At about 10 a. m. the brigade, being under a heavy enfilanding fire from the enemy's batteries, was ordered to fall back in good order. The enemy were in large numbers, coming toward us through the trench, under cover, but below the line of fire of their artillery, and were strongly pressing the most advanced regiments with a galling fire of musketry, throwing them somewhat in disorder. The One hundred and second being within rifle-shot, left the trenches and formed at right angles to it, and poured volleys of musketry into the advancing rebels, which halted them, giving these regiments time to withdraw. After they had passed, rebels came in on both sides, left and right, saying we were surrounded and must surrender, but instead of doing so we disarmed 2 commissioned officers, 1 flag-sergeant, and 20 privates, taking the flag, and bringing our prisoners safe to the rear. The battle-flag and prisoners were from the Twelfth Georgia Volunteers.
Having become detached from the brigade, we formed line (at the order of an officer of General Geary's staff) on the left, and in front of the battery at the burning brick house, in order to pour in a flanking fire upon the rebels should they attempt advancing through the meadow to take the battery. We were driven from this point by the fire of our own artillery, and then, at the instance of Lieutenant-Colonel Dickinson, of General Hooker's staff, we took position directly behind the battery and supported it until it retired, and remained in the same position until another battery replaced the retiring one, which, after firing some rounds of shell and round shot, also retired.
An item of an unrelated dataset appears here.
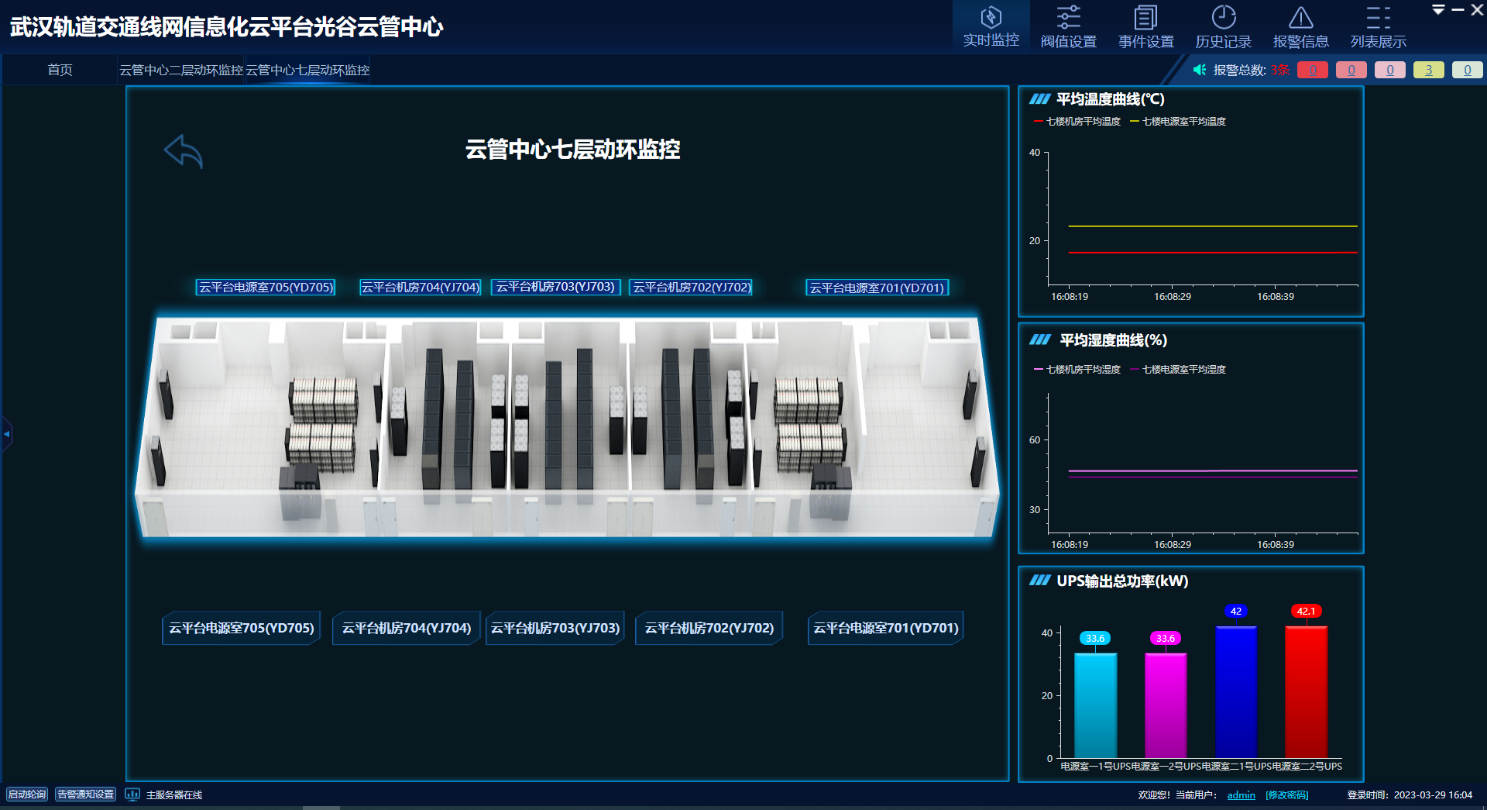Open the title bar dropdown menu arrow
This screenshot has width=1487, height=810.
tap(1438, 10)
After the battery moved, we were the extreme left at that point, as far as we could see, except quite a number of stragglers, who had formed on our right and left, when we again marched under artillery fire to rejoin our brigade,and reached it soon after. In a few minutes thereafter the brigade joined the division; halted and rested for ten minutes. The rebels shelled us, probably seeing the smoke of the fires made by our men for cooking purposes. The command was moved farther to the right, and then countermarched by the right flank and marched to the road, and soon after took position in rifle-pits about 2 miles from the United States Ford. Here we encamped for the night, the One hundred and second New York Volunteers acting as reserve.
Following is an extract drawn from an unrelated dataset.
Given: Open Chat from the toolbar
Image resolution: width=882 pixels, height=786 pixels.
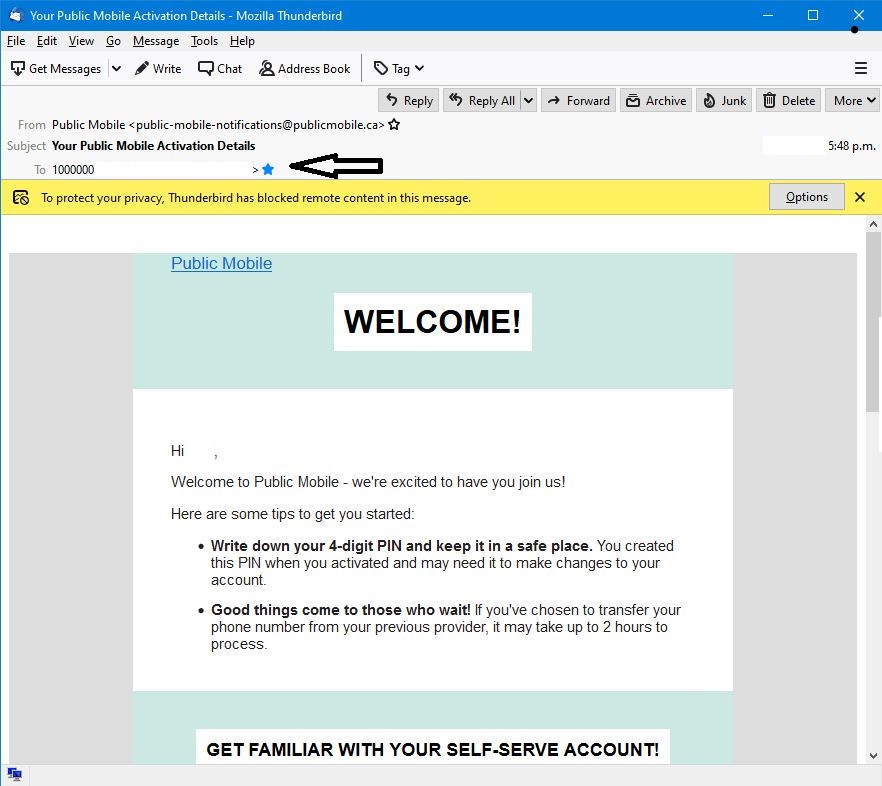Looking at the screenshot, I should coord(220,69).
At 1 o'clock, May 4, we were marched to the left and rear, and occupied the heights commanding the ford. The One hundred and second then made rifle-pits and trenches the whole length of the regiment, with logs abatis, &c.
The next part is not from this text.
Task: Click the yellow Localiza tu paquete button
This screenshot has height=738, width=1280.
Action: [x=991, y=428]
At 10 p. m. were moved to the rear on another ridge, and before the morning of the 5th had completed rifle-pits of the length of two regimental fronts, having built during the night three times the length of our own front of rifle-pits and dug the trenches, the men not having slept or rested for upward of thirty-six hours.
May 5.- Rested in our rifle-pits until 10 p. m., when we were called under arms, and the brigade was formed in close column of regiments, and remained under arms until daylight of the morning of may 6, when we marched to the United States Ford, and crossed, after which, by ordinary marches, we again reached Aquia Creek in two days and made camp.
Very respectfully, your obedient servant,
JAS. C. LANE,
Colonel One hundred and second New York State Volunteers.
Captain C. P. HORTON,
Assistant Adjutant-General, Third Brigade.